I've been calling the TANF Emergency Fund the Recovery Act's best-kept secret, but the secret is out -- just ask the nearly 190,000 adults and youth who will get jobs through one of the many subsidized jobs programs the fund supports across the country (see map). The Senate is considering jobs legislation that would extend the fund (which expires September 30) for a year and fully offset the cost. This may be the last chance for congressional action before both the fund and most of those 190,000 jobs disappear.

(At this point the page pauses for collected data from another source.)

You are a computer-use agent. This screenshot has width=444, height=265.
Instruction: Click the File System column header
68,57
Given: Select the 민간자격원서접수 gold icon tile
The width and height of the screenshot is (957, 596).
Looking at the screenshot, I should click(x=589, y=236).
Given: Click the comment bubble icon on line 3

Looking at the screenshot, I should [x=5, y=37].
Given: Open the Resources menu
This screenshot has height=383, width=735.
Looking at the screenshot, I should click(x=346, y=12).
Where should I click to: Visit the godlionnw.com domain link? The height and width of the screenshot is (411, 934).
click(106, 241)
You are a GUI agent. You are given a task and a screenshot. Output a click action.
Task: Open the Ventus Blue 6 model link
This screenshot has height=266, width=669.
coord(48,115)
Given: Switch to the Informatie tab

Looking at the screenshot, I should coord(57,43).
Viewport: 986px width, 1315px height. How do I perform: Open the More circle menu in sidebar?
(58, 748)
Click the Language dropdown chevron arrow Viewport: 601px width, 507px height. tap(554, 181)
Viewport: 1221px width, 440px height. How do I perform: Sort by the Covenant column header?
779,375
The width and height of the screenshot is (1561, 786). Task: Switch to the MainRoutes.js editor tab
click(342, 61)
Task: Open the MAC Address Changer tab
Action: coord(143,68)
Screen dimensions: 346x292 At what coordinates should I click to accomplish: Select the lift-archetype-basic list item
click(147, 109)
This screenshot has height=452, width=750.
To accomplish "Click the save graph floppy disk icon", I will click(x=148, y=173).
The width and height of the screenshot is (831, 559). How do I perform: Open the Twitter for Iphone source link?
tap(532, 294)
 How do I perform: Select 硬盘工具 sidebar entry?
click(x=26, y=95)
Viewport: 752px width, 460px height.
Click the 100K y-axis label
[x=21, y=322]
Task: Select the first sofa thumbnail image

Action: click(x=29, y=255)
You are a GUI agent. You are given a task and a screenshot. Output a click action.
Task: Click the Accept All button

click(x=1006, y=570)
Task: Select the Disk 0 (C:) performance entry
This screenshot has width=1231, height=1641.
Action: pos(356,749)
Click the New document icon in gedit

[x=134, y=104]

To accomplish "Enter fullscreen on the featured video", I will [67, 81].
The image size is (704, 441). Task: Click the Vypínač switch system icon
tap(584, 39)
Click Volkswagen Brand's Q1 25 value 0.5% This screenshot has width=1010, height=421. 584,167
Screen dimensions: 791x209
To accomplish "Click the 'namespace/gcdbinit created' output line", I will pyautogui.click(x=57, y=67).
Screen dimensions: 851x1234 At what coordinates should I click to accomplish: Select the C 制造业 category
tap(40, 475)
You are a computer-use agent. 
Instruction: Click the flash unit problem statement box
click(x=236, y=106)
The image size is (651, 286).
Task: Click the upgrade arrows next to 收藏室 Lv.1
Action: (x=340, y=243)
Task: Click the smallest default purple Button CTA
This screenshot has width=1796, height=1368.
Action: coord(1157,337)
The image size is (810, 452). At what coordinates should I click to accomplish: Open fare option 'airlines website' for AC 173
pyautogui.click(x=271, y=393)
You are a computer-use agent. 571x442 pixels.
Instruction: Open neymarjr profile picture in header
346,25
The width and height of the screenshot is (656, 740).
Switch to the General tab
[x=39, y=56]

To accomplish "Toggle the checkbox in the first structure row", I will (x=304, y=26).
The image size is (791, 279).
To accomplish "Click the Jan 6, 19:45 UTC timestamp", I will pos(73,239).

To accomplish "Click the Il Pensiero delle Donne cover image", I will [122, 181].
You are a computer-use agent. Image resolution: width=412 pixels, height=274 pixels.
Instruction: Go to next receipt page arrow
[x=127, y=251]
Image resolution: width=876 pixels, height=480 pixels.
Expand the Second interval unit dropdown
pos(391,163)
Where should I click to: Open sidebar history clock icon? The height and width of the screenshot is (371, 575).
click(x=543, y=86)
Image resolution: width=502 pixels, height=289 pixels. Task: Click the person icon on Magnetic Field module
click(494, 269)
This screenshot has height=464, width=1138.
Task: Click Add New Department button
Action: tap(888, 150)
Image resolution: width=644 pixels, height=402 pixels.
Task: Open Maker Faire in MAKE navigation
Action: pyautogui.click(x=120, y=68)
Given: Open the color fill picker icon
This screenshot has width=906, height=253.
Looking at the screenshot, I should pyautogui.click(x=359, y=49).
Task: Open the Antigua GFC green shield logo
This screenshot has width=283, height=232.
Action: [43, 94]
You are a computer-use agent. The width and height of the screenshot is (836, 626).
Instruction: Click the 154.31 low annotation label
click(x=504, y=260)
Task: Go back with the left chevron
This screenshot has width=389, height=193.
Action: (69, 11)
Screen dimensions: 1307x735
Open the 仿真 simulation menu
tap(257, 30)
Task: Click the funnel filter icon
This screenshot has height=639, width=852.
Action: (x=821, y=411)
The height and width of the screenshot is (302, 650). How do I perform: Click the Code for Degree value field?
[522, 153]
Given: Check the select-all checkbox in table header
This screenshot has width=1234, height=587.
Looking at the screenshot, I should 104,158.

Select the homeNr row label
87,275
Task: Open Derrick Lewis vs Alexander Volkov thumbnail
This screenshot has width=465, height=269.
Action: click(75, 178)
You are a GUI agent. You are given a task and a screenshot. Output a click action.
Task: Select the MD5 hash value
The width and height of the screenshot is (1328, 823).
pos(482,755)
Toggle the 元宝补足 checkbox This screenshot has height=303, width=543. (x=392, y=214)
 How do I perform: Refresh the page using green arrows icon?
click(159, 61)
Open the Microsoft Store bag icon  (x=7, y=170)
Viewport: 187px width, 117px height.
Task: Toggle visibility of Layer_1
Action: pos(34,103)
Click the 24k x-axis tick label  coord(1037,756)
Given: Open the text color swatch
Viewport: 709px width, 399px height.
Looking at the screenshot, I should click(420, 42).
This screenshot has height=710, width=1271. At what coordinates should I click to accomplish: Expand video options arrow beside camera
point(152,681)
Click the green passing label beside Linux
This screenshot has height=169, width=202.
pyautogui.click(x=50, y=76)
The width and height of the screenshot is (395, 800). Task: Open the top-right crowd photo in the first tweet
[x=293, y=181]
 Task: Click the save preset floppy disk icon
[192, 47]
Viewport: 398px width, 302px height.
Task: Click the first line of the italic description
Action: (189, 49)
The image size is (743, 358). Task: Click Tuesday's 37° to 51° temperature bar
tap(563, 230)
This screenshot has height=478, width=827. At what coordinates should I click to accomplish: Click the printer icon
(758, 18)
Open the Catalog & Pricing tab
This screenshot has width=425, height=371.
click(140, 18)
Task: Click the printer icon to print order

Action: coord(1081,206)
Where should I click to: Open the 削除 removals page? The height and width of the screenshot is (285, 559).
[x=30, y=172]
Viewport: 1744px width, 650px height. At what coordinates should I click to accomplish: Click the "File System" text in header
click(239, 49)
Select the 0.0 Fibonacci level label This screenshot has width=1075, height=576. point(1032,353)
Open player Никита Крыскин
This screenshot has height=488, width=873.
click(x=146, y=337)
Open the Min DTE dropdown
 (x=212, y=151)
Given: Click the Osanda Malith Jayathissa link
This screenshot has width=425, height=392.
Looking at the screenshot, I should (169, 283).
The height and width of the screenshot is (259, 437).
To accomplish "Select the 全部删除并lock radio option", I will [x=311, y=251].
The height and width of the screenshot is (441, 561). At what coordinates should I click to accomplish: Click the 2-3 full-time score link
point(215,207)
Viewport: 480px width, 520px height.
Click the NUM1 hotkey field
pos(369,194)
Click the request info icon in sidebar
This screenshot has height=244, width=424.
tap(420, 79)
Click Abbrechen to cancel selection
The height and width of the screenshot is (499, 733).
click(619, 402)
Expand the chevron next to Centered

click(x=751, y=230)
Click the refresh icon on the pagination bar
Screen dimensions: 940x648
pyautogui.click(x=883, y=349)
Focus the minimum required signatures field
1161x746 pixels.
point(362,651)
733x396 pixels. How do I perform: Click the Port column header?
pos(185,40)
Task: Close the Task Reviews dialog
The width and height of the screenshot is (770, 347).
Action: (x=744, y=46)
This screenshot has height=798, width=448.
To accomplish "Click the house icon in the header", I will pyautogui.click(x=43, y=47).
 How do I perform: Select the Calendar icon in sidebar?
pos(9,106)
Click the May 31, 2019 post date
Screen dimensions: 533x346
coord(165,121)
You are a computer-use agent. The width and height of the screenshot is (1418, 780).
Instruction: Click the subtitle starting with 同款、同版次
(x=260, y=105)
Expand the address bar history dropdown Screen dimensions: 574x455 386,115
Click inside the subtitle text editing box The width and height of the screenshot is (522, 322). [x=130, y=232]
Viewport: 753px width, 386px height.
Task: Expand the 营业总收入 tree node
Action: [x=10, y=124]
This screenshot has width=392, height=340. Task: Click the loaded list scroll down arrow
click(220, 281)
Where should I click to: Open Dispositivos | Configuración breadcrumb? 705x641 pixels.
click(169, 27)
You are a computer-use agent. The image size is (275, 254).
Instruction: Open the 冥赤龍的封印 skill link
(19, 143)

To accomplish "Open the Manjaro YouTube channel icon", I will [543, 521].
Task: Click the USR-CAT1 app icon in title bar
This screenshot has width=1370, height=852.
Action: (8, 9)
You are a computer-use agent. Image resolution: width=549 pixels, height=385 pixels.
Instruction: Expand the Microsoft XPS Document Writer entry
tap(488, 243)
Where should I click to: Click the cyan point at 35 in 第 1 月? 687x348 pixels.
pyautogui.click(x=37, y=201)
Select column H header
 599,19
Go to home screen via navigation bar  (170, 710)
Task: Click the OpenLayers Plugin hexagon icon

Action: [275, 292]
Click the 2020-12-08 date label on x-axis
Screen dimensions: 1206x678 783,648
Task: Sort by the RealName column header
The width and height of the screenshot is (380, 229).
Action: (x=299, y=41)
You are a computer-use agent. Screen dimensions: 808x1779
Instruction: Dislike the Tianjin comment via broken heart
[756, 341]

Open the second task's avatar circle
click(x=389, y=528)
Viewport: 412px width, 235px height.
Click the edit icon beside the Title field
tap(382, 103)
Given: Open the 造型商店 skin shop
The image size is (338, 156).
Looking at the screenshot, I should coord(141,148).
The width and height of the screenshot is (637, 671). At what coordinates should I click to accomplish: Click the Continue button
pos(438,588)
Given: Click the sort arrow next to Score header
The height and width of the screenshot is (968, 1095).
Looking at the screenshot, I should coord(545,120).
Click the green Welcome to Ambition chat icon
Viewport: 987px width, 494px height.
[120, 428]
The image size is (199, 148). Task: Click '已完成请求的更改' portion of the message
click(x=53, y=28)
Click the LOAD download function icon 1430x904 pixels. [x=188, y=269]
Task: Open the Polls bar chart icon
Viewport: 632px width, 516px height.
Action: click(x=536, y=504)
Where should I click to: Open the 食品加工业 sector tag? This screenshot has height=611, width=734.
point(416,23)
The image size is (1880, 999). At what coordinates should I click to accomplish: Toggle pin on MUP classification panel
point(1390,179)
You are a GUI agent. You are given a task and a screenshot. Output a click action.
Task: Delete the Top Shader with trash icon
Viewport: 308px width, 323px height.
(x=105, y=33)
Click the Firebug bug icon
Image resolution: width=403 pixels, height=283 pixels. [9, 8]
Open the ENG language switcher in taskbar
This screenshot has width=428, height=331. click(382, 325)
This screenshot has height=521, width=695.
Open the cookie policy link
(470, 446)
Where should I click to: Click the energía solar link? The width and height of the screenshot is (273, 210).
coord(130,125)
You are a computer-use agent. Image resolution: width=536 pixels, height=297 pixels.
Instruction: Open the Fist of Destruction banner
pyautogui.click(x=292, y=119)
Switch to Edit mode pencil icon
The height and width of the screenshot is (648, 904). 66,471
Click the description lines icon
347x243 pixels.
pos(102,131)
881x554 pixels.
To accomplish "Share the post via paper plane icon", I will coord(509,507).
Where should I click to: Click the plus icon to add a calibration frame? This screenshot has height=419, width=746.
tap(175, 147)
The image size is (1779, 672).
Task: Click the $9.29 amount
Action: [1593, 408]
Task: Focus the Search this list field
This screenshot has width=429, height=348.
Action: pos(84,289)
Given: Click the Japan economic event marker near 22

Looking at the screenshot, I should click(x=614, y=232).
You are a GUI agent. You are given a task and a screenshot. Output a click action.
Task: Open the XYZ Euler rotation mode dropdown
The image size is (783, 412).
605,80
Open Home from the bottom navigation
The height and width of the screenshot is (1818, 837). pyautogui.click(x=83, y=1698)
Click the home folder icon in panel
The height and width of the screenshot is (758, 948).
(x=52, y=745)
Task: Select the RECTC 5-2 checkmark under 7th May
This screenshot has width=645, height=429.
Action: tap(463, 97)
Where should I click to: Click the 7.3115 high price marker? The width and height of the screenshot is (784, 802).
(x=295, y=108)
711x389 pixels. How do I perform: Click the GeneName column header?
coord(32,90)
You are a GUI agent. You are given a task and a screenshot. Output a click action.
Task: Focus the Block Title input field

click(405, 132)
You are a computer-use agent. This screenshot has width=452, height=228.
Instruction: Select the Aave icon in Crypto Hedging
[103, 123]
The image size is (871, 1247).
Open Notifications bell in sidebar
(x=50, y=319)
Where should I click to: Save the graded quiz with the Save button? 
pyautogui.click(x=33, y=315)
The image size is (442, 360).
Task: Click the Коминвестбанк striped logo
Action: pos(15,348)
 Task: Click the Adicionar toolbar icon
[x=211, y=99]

If the Senate doesn't pass a jobs bill with this provision, many states will begin to wind down their programs as early as next week and most programs will end altogether by September 30.
Here's what's at stake:
The TANF Emergency Fund provides just what is needed in this sluggish economy with very high unemployment: jobs at a very low cost. Because the jobs are mostly entry-level positions, the wage and payroll costs are quite low; creating a $10-an-hour job for 40 hours per week costs under $500 per week or under $3,000 for six weeks, the typical length of a subsidized job. Administrative costs also are low because many states have been able to operate these programs by building on existing job placement programs.
The House has already voted -- twice -- to extend the fund. But if the Senate doesn't act, most of the people who've gotten work through the program will soon become unemployed. That would be a terrible loss, and a preventable one.